Given task:
List every line of the material below that contains the word "Identify". Case counts.

[Data records]
━━━━━━━━━━━━━━━━━━━━

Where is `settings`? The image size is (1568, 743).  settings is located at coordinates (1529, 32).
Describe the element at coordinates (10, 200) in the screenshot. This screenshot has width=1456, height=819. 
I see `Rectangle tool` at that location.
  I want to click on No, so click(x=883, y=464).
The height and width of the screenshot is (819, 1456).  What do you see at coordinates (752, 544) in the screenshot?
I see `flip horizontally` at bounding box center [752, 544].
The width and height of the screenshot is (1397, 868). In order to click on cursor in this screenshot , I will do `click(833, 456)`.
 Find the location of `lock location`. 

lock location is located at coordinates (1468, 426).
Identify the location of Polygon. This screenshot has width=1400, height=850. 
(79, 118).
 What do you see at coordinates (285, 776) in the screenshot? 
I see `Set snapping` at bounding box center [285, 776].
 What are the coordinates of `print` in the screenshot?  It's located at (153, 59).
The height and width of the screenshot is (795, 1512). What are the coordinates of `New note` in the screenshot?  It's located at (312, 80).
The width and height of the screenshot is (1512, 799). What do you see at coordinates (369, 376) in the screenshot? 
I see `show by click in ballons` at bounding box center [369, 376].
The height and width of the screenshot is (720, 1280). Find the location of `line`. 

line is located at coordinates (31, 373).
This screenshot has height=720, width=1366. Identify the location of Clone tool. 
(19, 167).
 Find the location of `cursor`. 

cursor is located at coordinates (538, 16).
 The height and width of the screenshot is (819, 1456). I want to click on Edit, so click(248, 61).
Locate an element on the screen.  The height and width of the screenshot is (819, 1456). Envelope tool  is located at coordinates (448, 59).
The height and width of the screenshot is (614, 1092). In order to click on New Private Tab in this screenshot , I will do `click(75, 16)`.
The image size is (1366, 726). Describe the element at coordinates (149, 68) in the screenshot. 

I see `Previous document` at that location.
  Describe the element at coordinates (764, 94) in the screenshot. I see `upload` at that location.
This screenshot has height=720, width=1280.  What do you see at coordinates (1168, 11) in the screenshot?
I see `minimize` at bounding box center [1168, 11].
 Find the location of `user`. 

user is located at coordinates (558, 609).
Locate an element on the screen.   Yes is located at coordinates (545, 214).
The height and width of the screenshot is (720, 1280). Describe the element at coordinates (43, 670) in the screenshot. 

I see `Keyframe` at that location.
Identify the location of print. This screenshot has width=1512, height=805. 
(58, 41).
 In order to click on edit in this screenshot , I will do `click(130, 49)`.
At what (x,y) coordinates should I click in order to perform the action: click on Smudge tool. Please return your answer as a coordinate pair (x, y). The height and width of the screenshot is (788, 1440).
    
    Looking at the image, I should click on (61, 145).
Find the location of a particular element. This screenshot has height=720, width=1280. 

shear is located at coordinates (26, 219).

━━━━━━━━━━━━━━━━━━━━

Completed exercise:
Identify the location of Polygon. This screenshot has width=1400, height=850. 
This screenshot has height=720, width=1366. Identify the location of Clone tool. 
Identify the location of print. This screenshot has width=1512, height=805. 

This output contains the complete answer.